Work required: Please write out all of the entries exactly as they appear.
Start of Block
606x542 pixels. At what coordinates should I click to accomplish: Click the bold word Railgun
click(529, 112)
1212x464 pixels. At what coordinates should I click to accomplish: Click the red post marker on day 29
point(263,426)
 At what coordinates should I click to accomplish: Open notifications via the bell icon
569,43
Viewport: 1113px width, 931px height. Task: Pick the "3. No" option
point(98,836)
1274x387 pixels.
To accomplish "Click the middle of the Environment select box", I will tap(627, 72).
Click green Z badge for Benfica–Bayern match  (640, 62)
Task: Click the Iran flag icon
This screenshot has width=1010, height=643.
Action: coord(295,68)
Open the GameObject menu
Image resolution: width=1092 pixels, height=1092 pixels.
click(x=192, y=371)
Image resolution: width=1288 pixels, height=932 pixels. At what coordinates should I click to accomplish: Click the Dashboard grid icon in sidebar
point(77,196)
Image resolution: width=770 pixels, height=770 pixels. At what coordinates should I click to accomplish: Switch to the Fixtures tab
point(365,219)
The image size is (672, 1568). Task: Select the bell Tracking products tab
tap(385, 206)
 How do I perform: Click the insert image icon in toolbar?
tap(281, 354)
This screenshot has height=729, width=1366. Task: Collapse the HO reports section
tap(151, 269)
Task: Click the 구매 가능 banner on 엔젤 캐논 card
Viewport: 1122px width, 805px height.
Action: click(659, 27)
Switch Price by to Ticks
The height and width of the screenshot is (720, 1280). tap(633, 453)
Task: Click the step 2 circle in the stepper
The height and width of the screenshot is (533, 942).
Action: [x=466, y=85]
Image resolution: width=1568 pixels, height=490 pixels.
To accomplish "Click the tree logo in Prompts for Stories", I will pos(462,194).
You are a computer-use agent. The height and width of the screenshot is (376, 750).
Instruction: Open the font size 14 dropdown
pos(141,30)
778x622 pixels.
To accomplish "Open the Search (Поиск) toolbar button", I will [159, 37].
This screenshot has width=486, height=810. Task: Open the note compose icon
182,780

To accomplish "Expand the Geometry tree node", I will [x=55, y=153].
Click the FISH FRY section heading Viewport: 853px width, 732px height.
End of Block
Solution below:
606x542 pixels. At what coordinates should I click to accomplish: Click the bold word Railgun
click(529, 112)
1212x464 pixels. At what coordinates should I click to accomplish: Click the red post marker on day 29
point(263,426)
 At what coordinates should I click to accomplish: Open notifications via the bell icon
569,43
Viewport: 1113px width, 931px height. Task: Pick the "3. No" option
point(98,836)
1274x387 pixels.
To accomplish "Click the middle of the Environment select box", I will tap(627, 72).
Click green Z badge for Benfica–Bayern match  (640, 62)
Task: Click the Iran flag icon
This screenshot has width=1010, height=643.
Action: coord(295,68)
Open the GameObject menu
Image resolution: width=1092 pixels, height=1092 pixels.
click(x=192, y=371)
Image resolution: width=1288 pixels, height=932 pixels. At what coordinates should I click to accomplish: Click the Dashboard grid icon in sidebar
point(77,196)
Image resolution: width=770 pixels, height=770 pixels. At what coordinates should I click to accomplish: Switch to the Fixtures tab
point(365,219)
The image size is (672, 1568). Task: Select the bell Tracking products tab
tap(385, 206)
 How do I perform: Click the insert image icon in toolbar?
tap(281, 354)
This screenshot has height=729, width=1366. Task: Collapse the HO reports section
tap(151, 269)
Task: Click the 구매 가능 banner on 엔젤 캐논 card
Viewport: 1122px width, 805px height.
Action: click(659, 27)
Switch Price by to Ticks
The height and width of the screenshot is (720, 1280). tap(633, 453)
Task: Click the step 2 circle in the stepper
The height and width of the screenshot is (533, 942).
Action: [x=466, y=85]
Image resolution: width=1568 pixels, height=490 pixels.
To accomplish "Click the tree logo in Prompts for Stories", I will pos(462,194).
You are a computer-use agent. The height and width of the screenshot is (376, 750).
Instruction: Open the font size 14 dropdown
pos(141,30)
778x622 pixels.
To accomplish "Open the Search (Поиск) toolbar button", I will [159, 37].
This screenshot has width=486, height=810. Task: Open the note compose icon
182,780

To accomplish "Expand the Geometry tree node", I will [x=55, y=153].
Click the FISH FRY section heading Viewport: 853px width, 732px height.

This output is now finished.